When testing on production, I’m seeing my server side video producer transport frequently change state and tuples. Listening to the transport icestatechange and iceselectedtuplechange events, a lot of the time I see behavior like this in the logs:

2020-08-18T15:06:34.371-07:00 Client f7113813-6462-422f-bf30-37f2987d02d2 producer transport ICE selected tuple changed. localIp: 0.0.0.0, localPort: 44409, remoteIp: 65.101.136.158, remotePort: 55948, protocol: tcp
2020-08-18T15:06:34.371-07:00 Client f7113813-6462-422f-bf30-37f2987d02d2 producer transport ICE state changed to connected
2020-08-18T15:06:34.420-07:00 Client f7113813-6462-422f-bf30-37f2987d02d2 producer transport ICE state changed to completed
2020-08-18T15:06:35.917-07:00 Client f7113813-6462-422f-bf30-37f2987d02d2 producer transport ICE selected tuple changed. localIp: 0.0.0.0, localPort: 49063, remoteIp: 65.101.136.158, remotePort: 64882, protocol: udp
2020-08-18T15:06:35.922-07:00 Client f7113813-6462-422f-bf30-37f2987d02d2 producer transport ICE selected tuple changed. localIp: 0.0.0.0, localPort: 44409, remoteIp: 65.101.136.158, remotePort: 55948, protocol: tcp
2020-08-18T15:06:36.009-07:00 Client f7113813-6462-422f-bf30-37f2987d02d2 producer transport ICE selected tuple changed. localIp: 0.0.0.0, localPort: 49063, remoteIp: 65.101.136.158, remotePort: 64882, protocol: udp

The ICE tuple alternates between tcp and ucp. And then most of the time the client reports permanently disconnected in the transport connectionstatechange listener.

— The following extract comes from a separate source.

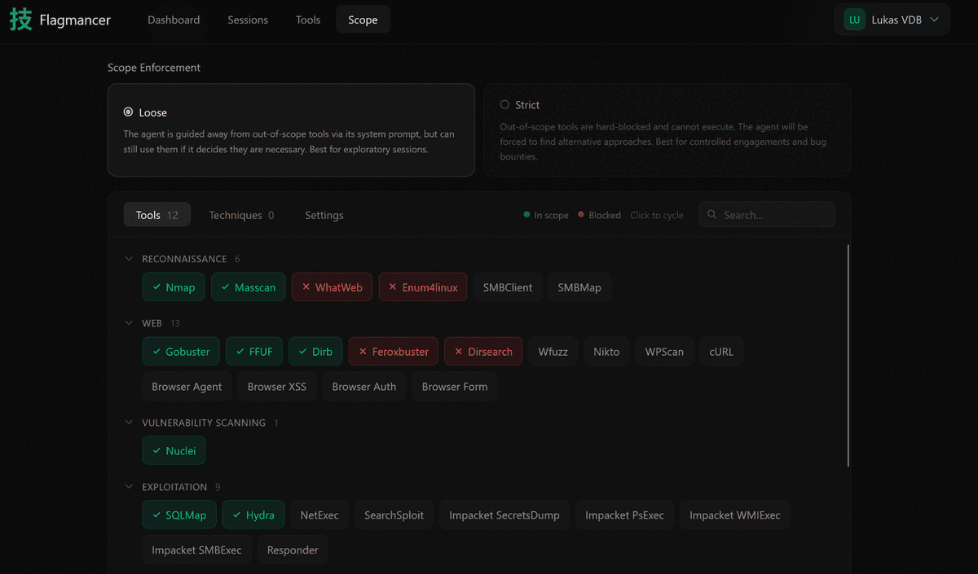Cycle scope for Impacket SecretsDump
This screenshot has height=574, width=978.
[504, 515]
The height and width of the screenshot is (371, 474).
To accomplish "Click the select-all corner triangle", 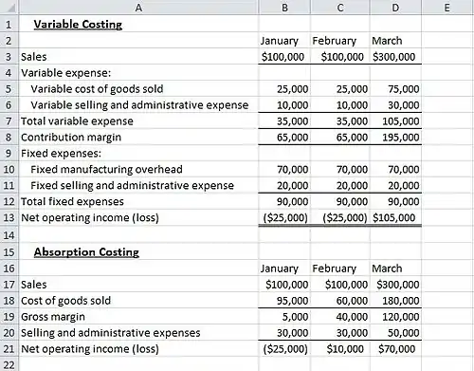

Note that I can sporadically get it to work once in a while but the transport connection behavior is very flaky.

Is this normal behavior? And if so, when should I be calling restartIce on the transport? Every time the ICE tuple changes on the server? Or when the client transport state gets stick in disconnected for some defined timeout?

I’m testing in Chrome, and my server side transport initialization looks like:

const transport = await this.router.createWebRtcTransport({
        listenIps: [
          {
            ip: MEDIASOUP_LISTEN_IP,
            announcedIp: MEDIASOUP_ANNOUNCED_IP,
          },
        ],
        enableUdp: true,
        enableTcp: true,
        preferUdp: true,
        initialAvailableOutgoingBitrate: 1000000
      });

We’re deployed on AWS Fargate with Amazon ECS. Ports 40000 - 49999 are opened for both UDP and TCP.

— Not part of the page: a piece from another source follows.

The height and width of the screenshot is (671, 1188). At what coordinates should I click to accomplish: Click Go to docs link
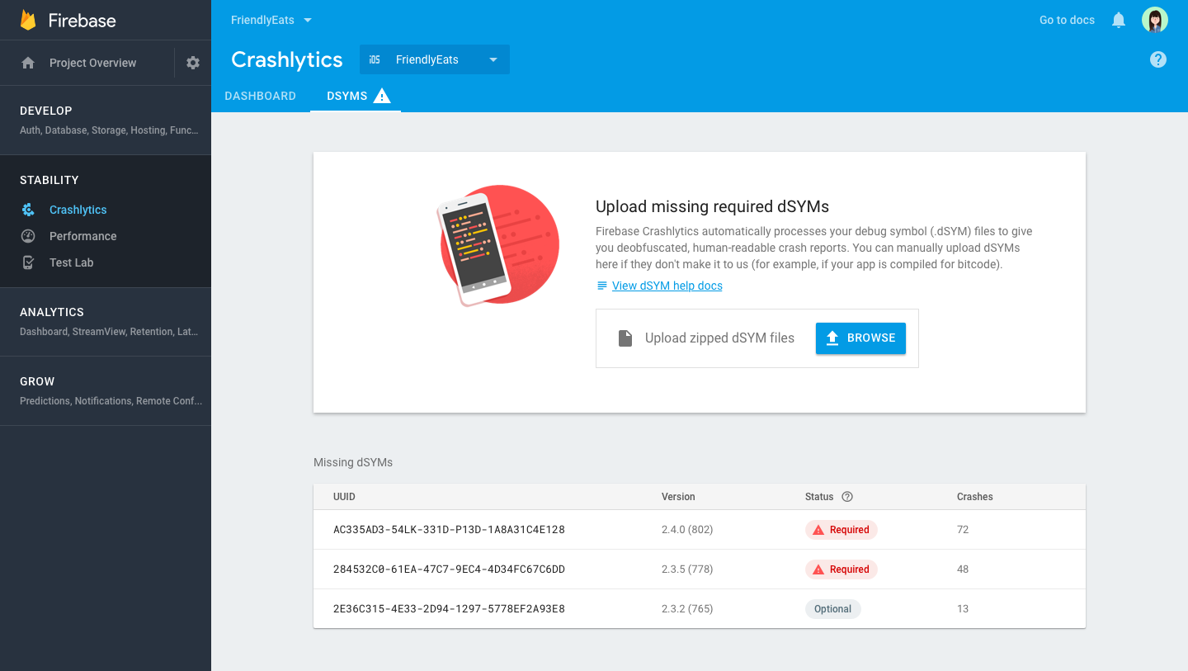1067,20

Just network issues coming to my mind (given that it just happens in your deployment). Try with just UDP and just TCP and see how it behaves.

It’s not.

No, you don’t. restartIce() is just for when your client network changes (i.e. WiFi to 4G) so you need to tell the PeerConnection to restart the entire connection.

Thanks for the reply.

Ok trying just with UDP fails entirely. The transport never fully gets connected, just stays in connecting. Trying with just TCP works flawlessly. So sounds like I need to flip another switch in our server network to make UDP work. We do have UDP ports 40000 - 49999 open, but will poke around.

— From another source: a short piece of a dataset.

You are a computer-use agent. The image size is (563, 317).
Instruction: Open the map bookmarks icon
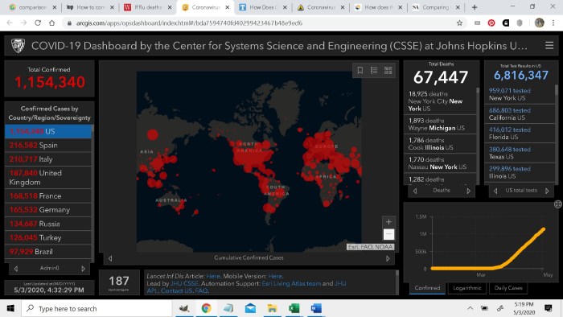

I’d say that your server receives UDP packets but cannot send UDP replies. Firewall stuff probably.

This was ultimately determined to be caused by the same issue here: Using Chromium in a Docker container to connect to mediasoup in another container fails (with mediasoup >=3.5.8).

I was having the same problem as ghempton and whather. ICE selected tuples would oscillate back and forth between udp and tcp. I’m also running on ECS/Fargate/Alphine-Linux.

Switching from node:14-alpine to just node:14 seemed to resolve the issue for me.